Nuno Miguel Pereira Lopes (born 6 May 1978) is a Portuguese actor and DJ. He's internationally known for his role in Saint George, the Portuguese entry for the Best Foreign Language Film at the 90th Academy Awards, and most recently for his role at Netflix TV series, White Lines as Duarte "Boxer" Silva.

Career
Nuno Lopes was born in Lisbon. He graduated from the Lisbon Theatre and Film School, attended the Master Class at the École des Maîtres, and invested in studying abroad, being taught by Robert Castle, Susan Batson, Tom Brangle e Wass M. Stevens. Complementing his acting career, he has acquired additional skills during his formation: artistic fencing, dance, singing and music.
━━━━━━
> **What is required**
According to the passage on Nuno Lopes, from which school did he graduate?

> **Given information**
━━━━━━
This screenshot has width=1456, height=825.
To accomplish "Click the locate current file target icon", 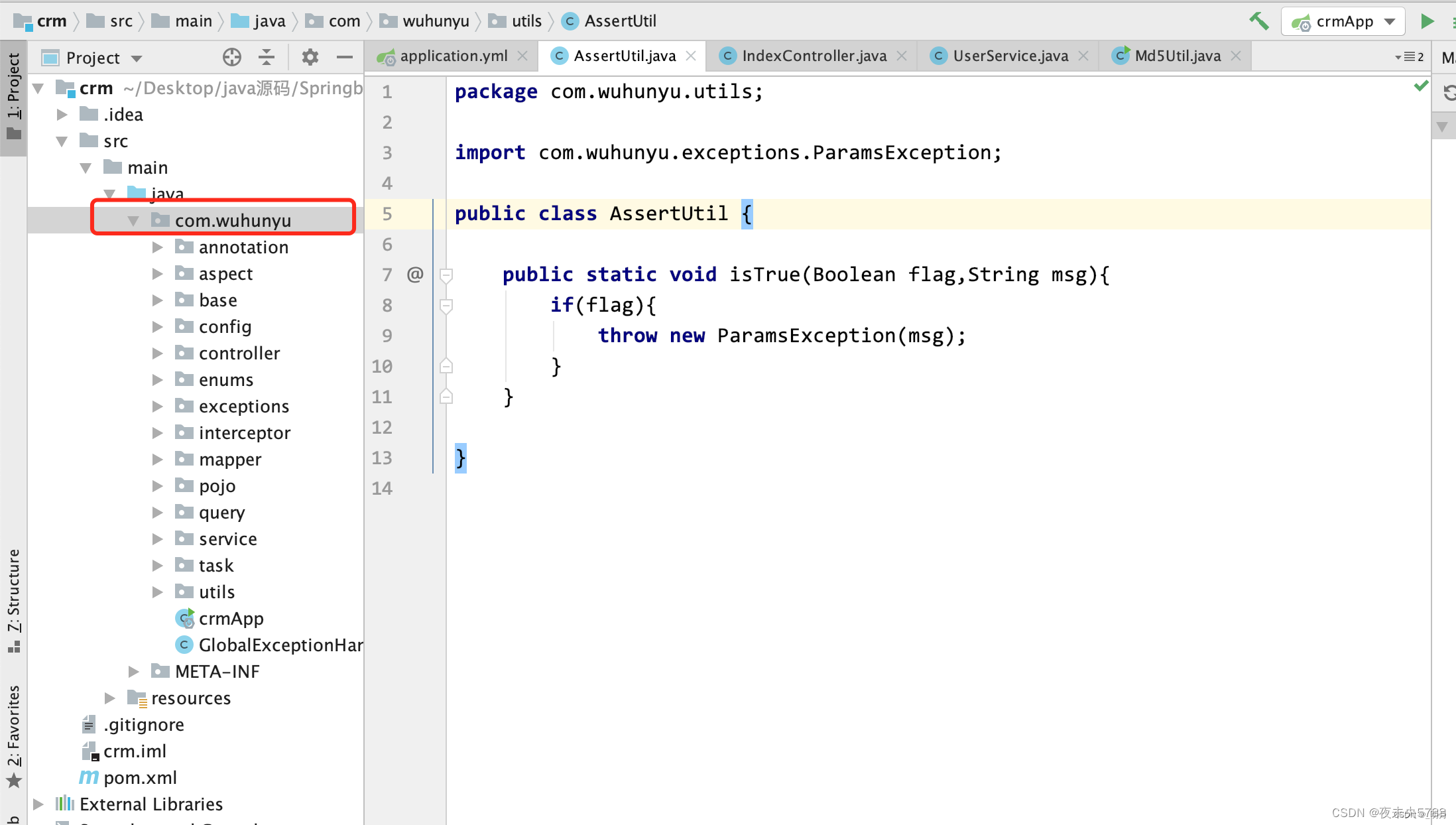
━━━━━━
> **Answer in full**
The Lisbon Theatre and Film School.